▸ **AIM OF THE TASK**
Take the data from its first line. Print each line exactly until the line containing "Delete selected source" has been printed too.
· · · · · · ·
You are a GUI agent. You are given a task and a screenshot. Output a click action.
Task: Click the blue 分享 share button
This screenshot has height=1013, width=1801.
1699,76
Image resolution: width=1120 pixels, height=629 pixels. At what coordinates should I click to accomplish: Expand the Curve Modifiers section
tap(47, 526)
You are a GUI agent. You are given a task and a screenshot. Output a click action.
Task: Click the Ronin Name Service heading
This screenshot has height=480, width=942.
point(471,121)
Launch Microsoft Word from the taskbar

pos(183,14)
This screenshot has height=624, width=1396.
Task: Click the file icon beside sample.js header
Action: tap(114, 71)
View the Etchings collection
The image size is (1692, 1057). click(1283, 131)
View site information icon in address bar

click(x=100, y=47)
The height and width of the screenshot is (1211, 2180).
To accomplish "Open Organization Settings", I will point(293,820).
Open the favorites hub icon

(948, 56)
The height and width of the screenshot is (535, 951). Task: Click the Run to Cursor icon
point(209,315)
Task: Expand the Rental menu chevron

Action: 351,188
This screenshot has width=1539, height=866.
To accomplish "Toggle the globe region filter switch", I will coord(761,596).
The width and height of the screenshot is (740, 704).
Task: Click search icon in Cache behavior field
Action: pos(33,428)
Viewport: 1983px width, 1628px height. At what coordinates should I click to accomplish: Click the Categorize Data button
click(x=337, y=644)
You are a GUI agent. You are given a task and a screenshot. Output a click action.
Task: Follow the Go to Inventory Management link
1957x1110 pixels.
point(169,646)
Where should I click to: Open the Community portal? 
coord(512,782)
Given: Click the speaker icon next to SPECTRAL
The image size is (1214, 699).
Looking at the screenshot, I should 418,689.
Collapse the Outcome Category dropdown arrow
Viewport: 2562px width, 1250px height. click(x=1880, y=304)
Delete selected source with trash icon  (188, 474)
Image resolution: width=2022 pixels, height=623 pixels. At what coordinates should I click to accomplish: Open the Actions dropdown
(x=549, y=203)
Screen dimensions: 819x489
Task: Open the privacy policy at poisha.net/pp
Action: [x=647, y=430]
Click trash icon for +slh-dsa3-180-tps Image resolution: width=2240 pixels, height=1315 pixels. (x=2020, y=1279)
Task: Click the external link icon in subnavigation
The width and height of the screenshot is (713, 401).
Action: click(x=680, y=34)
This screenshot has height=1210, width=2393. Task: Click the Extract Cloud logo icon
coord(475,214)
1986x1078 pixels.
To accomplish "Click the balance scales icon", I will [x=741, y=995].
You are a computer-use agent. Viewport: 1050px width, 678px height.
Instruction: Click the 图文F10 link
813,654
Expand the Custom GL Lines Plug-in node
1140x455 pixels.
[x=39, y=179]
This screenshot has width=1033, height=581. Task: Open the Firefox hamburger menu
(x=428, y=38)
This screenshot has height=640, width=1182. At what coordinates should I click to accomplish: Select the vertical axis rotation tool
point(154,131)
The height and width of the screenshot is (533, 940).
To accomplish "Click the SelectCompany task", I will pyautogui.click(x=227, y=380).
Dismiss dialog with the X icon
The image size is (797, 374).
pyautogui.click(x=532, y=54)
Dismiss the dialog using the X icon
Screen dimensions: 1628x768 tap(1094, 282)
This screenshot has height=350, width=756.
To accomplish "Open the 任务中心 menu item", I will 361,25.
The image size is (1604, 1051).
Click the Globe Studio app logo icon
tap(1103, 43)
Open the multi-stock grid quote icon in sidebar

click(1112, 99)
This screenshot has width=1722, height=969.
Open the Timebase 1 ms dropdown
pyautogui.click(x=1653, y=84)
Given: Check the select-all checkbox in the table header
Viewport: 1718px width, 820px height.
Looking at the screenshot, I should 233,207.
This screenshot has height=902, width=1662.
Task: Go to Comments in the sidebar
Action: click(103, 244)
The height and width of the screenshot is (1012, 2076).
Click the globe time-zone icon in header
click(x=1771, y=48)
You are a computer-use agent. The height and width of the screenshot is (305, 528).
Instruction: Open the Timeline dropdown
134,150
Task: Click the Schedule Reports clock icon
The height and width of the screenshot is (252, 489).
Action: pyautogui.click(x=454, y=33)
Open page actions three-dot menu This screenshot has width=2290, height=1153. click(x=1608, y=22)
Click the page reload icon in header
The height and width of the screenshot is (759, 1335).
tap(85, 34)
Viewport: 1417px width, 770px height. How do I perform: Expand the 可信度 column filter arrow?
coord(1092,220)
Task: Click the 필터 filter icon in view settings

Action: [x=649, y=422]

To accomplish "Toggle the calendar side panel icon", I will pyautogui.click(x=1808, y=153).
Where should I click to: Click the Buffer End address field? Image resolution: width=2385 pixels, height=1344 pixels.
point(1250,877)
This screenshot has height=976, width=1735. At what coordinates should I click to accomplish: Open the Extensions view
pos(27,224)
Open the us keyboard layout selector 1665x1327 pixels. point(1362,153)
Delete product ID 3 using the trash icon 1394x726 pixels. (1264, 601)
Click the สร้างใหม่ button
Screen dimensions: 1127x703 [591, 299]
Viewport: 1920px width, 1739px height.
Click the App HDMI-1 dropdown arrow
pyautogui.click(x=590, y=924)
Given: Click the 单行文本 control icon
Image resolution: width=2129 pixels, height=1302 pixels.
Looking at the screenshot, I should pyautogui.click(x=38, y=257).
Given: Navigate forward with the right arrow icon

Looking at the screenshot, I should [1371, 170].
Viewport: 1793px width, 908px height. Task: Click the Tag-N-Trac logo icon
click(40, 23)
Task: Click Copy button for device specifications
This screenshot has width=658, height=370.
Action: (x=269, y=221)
· · · · · · ·
▸ **RESPONSE BELOW**
You are a GUI agent. You are given a task and a screenshot. Output a click action.
Task: Click the blue 分享 share button
This screenshot has height=1013, width=1801.
1699,76
Image resolution: width=1120 pixels, height=629 pixels. At what coordinates should I click to accomplish: Expand the Curve Modifiers section
tap(47, 526)
You are a GUI agent. You are given a task and a screenshot. Output a click action.
Task: Click the Ronin Name Service heading
This screenshot has height=480, width=942.
point(471,121)
Launch Microsoft Word from the taskbar

pos(183,14)
This screenshot has height=624, width=1396.
Task: Click the file icon beside sample.js header
Action: tap(114, 71)
View the Etchings collection
The image size is (1692, 1057). click(1283, 131)
View site information icon in address bar

click(x=100, y=47)
The height and width of the screenshot is (1211, 2180).
To accomplish "Open Organization Settings", I will point(293,820).
Open the favorites hub icon

(948, 56)
The height and width of the screenshot is (535, 951). Task: Click the Run to Cursor icon
point(209,315)
Task: Expand the Rental menu chevron

Action: 351,188
This screenshot has width=1539, height=866.
To accomplish "Toggle the globe region filter switch", I will coord(761,596).
The width and height of the screenshot is (740, 704).
Task: Click search icon in Cache behavior field
Action: pos(33,428)
Viewport: 1983px width, 1628px height. At what coordinates should I click to accomplish: Click the Categorize Data button
click(x=337, y=644)
You are a GUI agent. You are given a task and a screenshot. Output a click action.
Task: Follow the Go to Inventory Management link
1957x1110 pixels.
point(169,646)
Where should I click to: Open the Community portal? 
coord(512,782)
Given: Click the speaker icon next to SPECTRAL
The image size is (1214, 699).
Looking at the screenshot, I should 418,689.
Collapse the Outcome Category dropdown arrow
Viewport: 2562px width, 1250px height. click(x=1880, y=304)
Delete selected source with trash icon  (188, 474)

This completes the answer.